Impaired direct priming of CD8 T cells by donor-derived cytomegalovirus following kidney transplantation

Abstract

Cytomegalovirus (CMV) infection increases the risk of complications after renal transplantation, but the mechanisms controlling donor-derived infection are not adequately characterized. Here, we assessed the risk of clinically significant CMV disease in donor-seropositive, recipient-seropositive (D+R+) renal transplantation and examined recipients' CMV antigen-specific cellular immune responses primed directly by donor cells. In a retrospective cohort of 569 patients administered standardized basiliximab-tacrolimus-mycophenolate-corticosteroid immunosuppressive therapy, CMV disease rates increased in D+R+ serostatus pairings compared with D-R+ pairings (hazard ratio [HR], 2.61; 95% confidence interval [CI], 1.36 to 5.01; P=0.004) and associated with increased donor-recipient HLA mismatch in the D+R+ group (HR [per class 1 mismatch], 1.43; 95% CI, 1.12 to 1.82]; P=0.02).

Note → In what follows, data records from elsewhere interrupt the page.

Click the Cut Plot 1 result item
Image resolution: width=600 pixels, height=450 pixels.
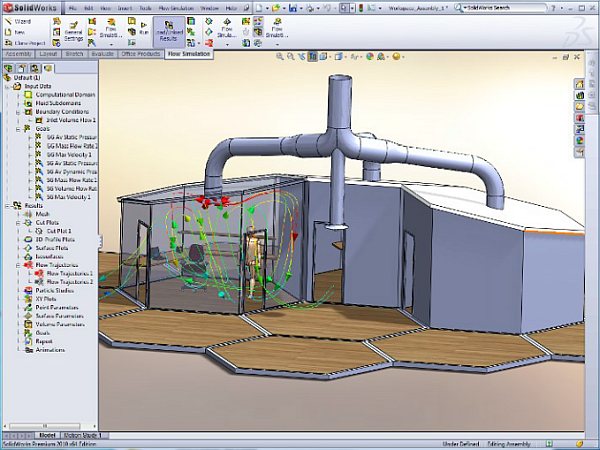(x=60, y=231)
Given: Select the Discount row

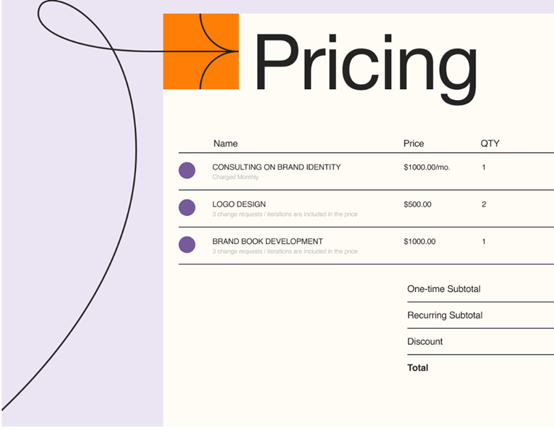Looking at the screenshot, I should 481,342.
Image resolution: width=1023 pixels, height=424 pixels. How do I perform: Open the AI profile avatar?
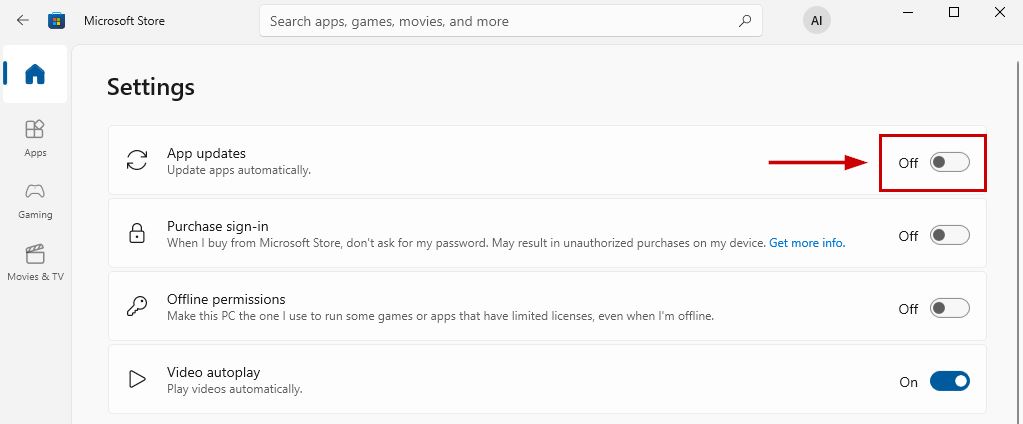pyautogui.click(x=817, y=21)
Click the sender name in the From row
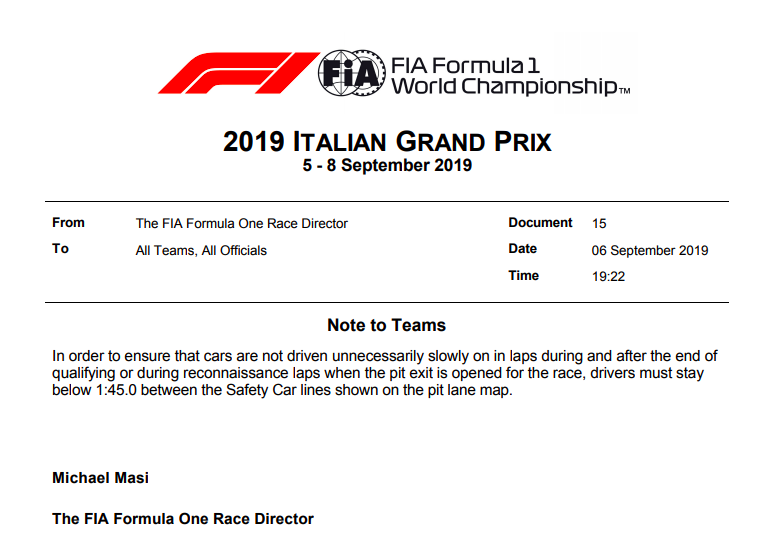Screen dimensions: 777x547 (242, 224)
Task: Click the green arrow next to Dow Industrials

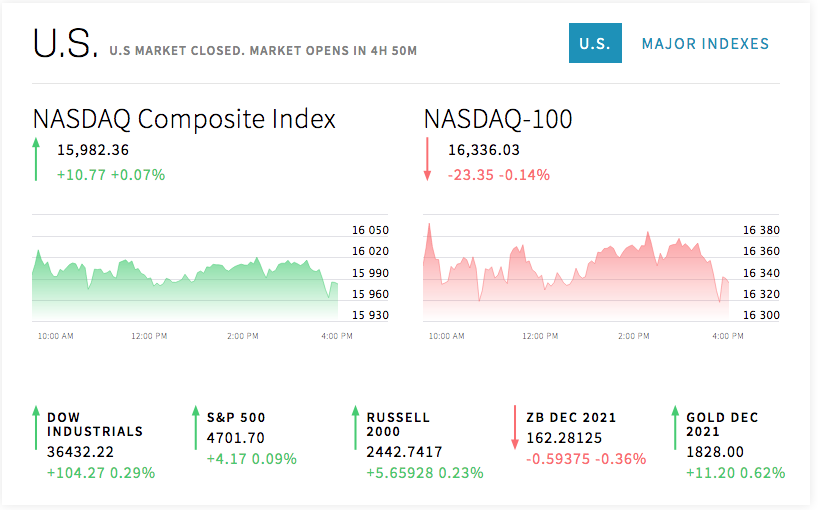Action: (36, 428)
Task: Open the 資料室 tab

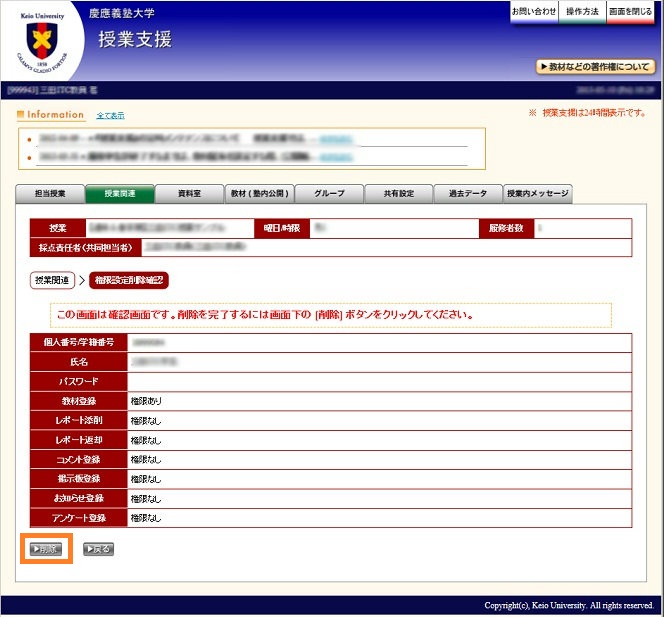Action: click(x=189, y=194)
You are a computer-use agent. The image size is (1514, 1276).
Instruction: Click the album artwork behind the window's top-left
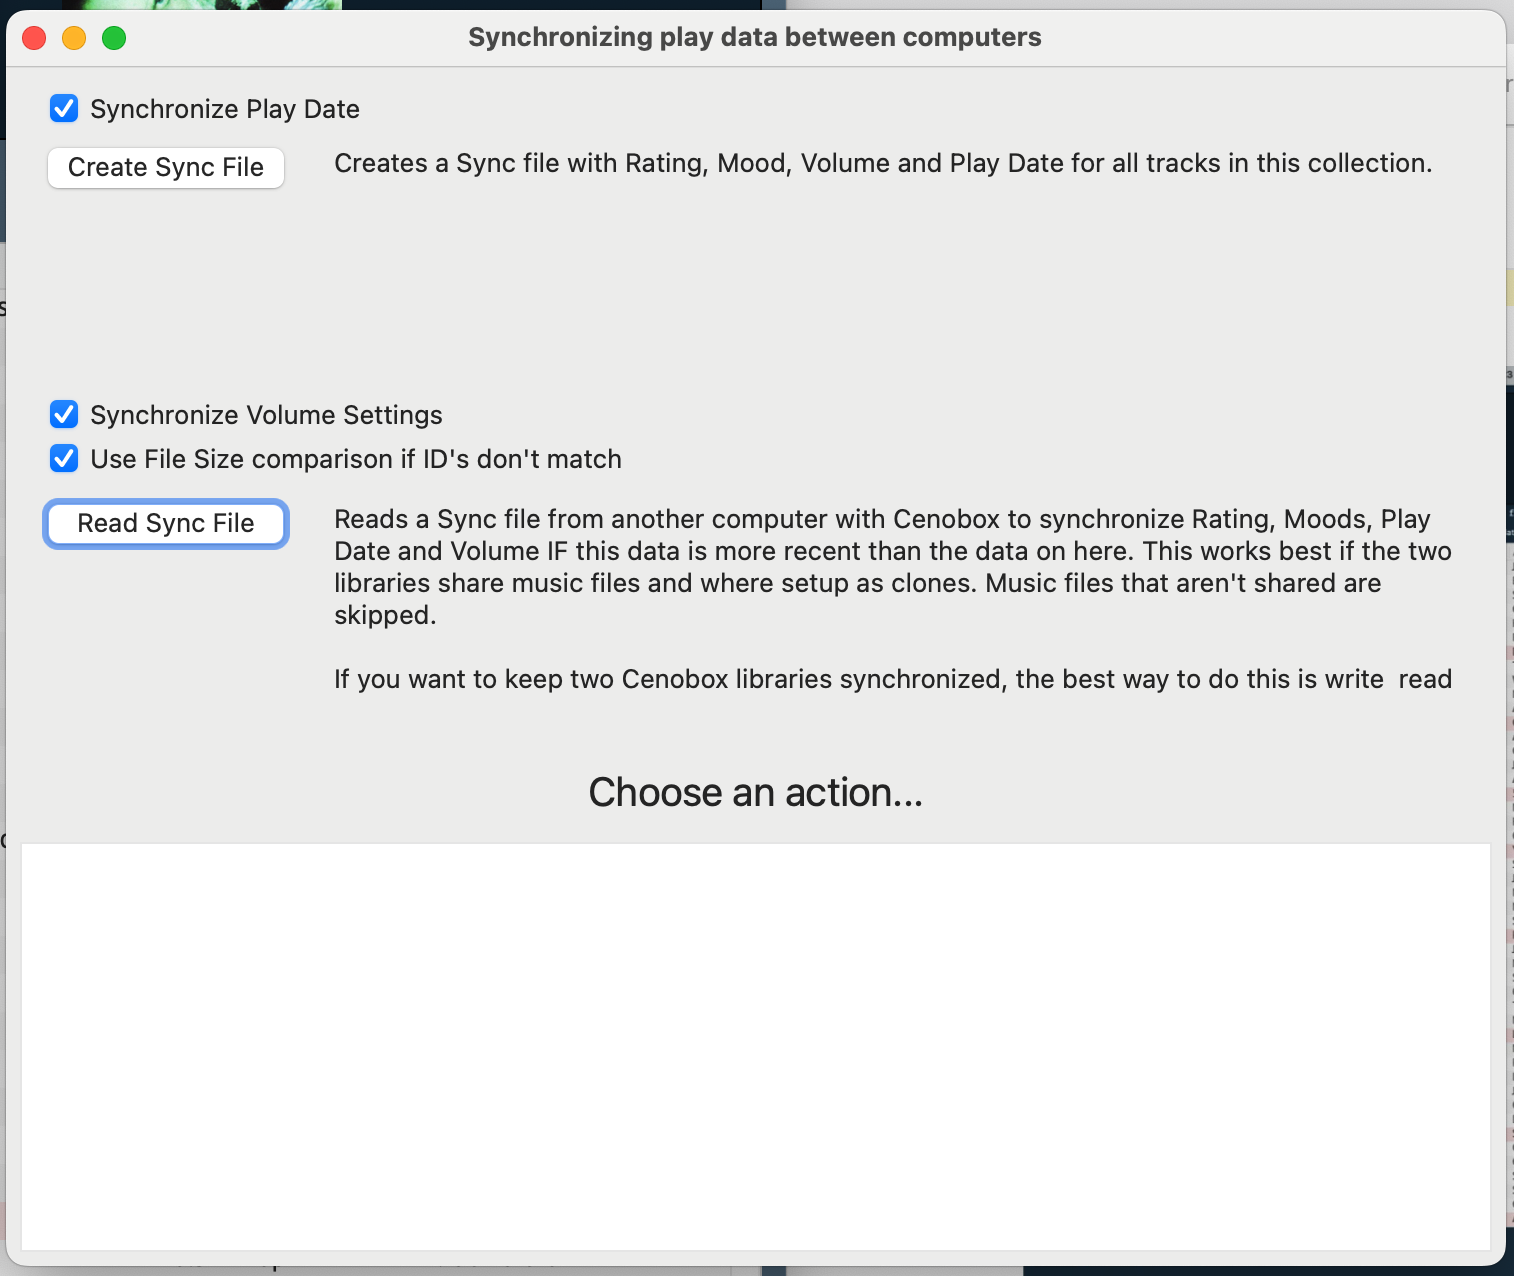200,4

D+R+ and D+R- transplants in which the donor and recipient differentially expressed at least one HLA class I allele were followed prospectively from the time of transplantation. During the first year after transplantation, four of eight seropositive recipients and one of three seronegative recipients displayed peripheral blood CD8+ T cell responses to CMV presented by recipient-specific HLA. Notably, no recipients mounted responses to CMV presented by donor-specific HLA, despite the detection of CMV antigen expression in all seropositive donor organs examined (n=10), suggesting that the allograft of Class I HLA-mismatched seropositive donors is inaccessible to CD8+ T cell responses. Finally, pretransplant assays of anti-CMV cellular immunity predicted post-transplant CMV replication less accurately in D+R+ pairings than in D-R+ pairings, possibly reflecting in vitro assay specificity for recipient, rather than donor, HLA. These findings are relevant to the clinical management and immunologic understanding of donor-transmitted viral infection.

Figure 1.

Development of CMV disease by donor-recipient risk based on serostatus combination. Data shown for first 12 months in light of few episodes of CMV disease beyond this point. VGC, valganciclovir.

Figure 2.

Influence of donor-recipient HLA mismatch on time to CMV disease in the D+R+ serostatus pairing. Data are shown for first 12 months in light of few episodes of CMV disease beyond this point.

Figure 3.

Assessment of recipient CD8+ cellular responses to HLA-specific CMV tetramers. CD8+ T cell responses against recipient-HLA-presented CMV-derived epitopes can be detected in both CMV-seropositive recipients of seropositive donor organs (D+R+) and CMV-negative recipients of seropositive organs (D+R−). (A) Gating strategy . (B) The upper row shows an example of a serial evaluation of the CD8+ T cell response to the HLA-A1 restricted epitope VTE (pp50) in the D+R+ setting at time of transplantation (d0), day 14, 3 months and 12 months after transplantation (top row). The lower row of B shows the T cell response to the HLA-A1 restricted epitope YSE (pp65) in a CMV-seronegative recipient of a CMV-seropositive donor organ, which was not evident early after transplantation, but then emerged and persisted through to 18 months after transplantation.

Figure 4.

HCMV immunostaining of implantation biopsy specimens from seropositive donor. (A) HCMV IE immunostaining. (B) HCMV LA immunostaining. (C) HCMV pp65 immunostaining.

Figure 5.

Cellular immunity and risk of CMV infection. The relationship between the IE-1 CD8+ response and the probability of CMV infection over the first post-transplant year, comparing D−R+ and D+R+ serostatus pairings.